Было жаль его разочаровывать. Я скользнула взглядом по салону, ища другую разговорную тему, и увидела на заднем сиденье планшет.
— Не разобьется?
— Да я тут фильм смотрел, а то, пока вызова дождешься, от скуки помрешь. Сегодня таксист — умирающая профессия, у всех машины.
— Хотите, я угадаю ваши вкусы? Драма? Эротика? Боевик?

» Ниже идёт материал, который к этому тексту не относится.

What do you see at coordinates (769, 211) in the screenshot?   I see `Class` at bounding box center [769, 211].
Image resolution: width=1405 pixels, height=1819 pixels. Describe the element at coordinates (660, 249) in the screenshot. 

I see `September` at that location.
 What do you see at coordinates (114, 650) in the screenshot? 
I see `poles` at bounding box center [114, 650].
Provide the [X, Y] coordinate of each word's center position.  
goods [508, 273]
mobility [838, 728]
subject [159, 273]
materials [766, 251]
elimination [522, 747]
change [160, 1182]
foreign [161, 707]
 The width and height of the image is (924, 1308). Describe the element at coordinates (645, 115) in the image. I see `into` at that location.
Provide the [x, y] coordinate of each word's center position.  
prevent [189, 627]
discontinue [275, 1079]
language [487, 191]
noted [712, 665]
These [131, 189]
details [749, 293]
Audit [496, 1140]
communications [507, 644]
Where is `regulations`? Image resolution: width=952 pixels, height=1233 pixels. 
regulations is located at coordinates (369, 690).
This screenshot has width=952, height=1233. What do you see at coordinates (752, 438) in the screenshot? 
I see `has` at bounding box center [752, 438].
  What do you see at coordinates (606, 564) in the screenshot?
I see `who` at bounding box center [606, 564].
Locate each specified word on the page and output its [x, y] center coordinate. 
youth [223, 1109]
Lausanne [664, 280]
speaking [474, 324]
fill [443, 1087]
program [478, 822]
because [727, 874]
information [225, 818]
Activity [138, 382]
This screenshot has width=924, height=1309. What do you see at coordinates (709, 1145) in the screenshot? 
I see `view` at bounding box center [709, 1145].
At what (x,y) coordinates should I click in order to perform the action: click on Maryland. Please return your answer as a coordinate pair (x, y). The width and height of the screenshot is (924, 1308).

— Исторический, — немного смущаясь, сказал он. — Но это пока просто ролик, я тут в массовке задействован. Сказали, очень характерная внешность, даже крупный план пообещали. Желаете полюбопытствовать?
— Извольте.
Медленно разгорался экран, открывался и оживал зрачок, смотрящий в мир без границ времени... Долгожданные сумерки, черная речная вода и высокие, в человеческий рост, камыши. Молодая женщина забилась на корму, прижимая к себе испуганного ребенка. Первый раз в жизни ей стало страшно: все получилось как в той сказке — «отдай то, не знаю что». Разве она этого хотела? Еще утром думалось, что самое главное — венец, венец для сына, будущего московского государя! Сколько раз во сне Марина хватала проклятую шапку, но та наливалась немыслимой тяжестью и не было сил поднять и увенчать саму себя на царство... И вдруг оказалось, что это сокровище ничто по сравнению с маленькой детской жизнью, дрожащей, как свеча на ветру: вот-вот потухнет слабенький огонек. Сейчас она бы с легкостью отдала и венец, и свою собственную жизнь, чтобы спасти Ивана. Боже, пронеси эту чашу! Неужели ничего нельзя изменить? По камышам пробежала легкая волна, вершинки задрожали. Может, это зверь пробирается к воде или крупная птица села отдохнуть? Однако сквозь серые стебли уже мелькали темные человеческие фигуры, которые старались двигаться бесшумно и незаметно, низко пригибаясь. Она покрепче обняла сына. Господи, помоги ему выпорхнуть из этих силков, дай ему крылья, пусть маленькие и слабые! Пожалуйста, дай! Он такой худенький и легкий, пусть обернется серым воробушком и улетит прочь. Но Марина понимала, что опоздала...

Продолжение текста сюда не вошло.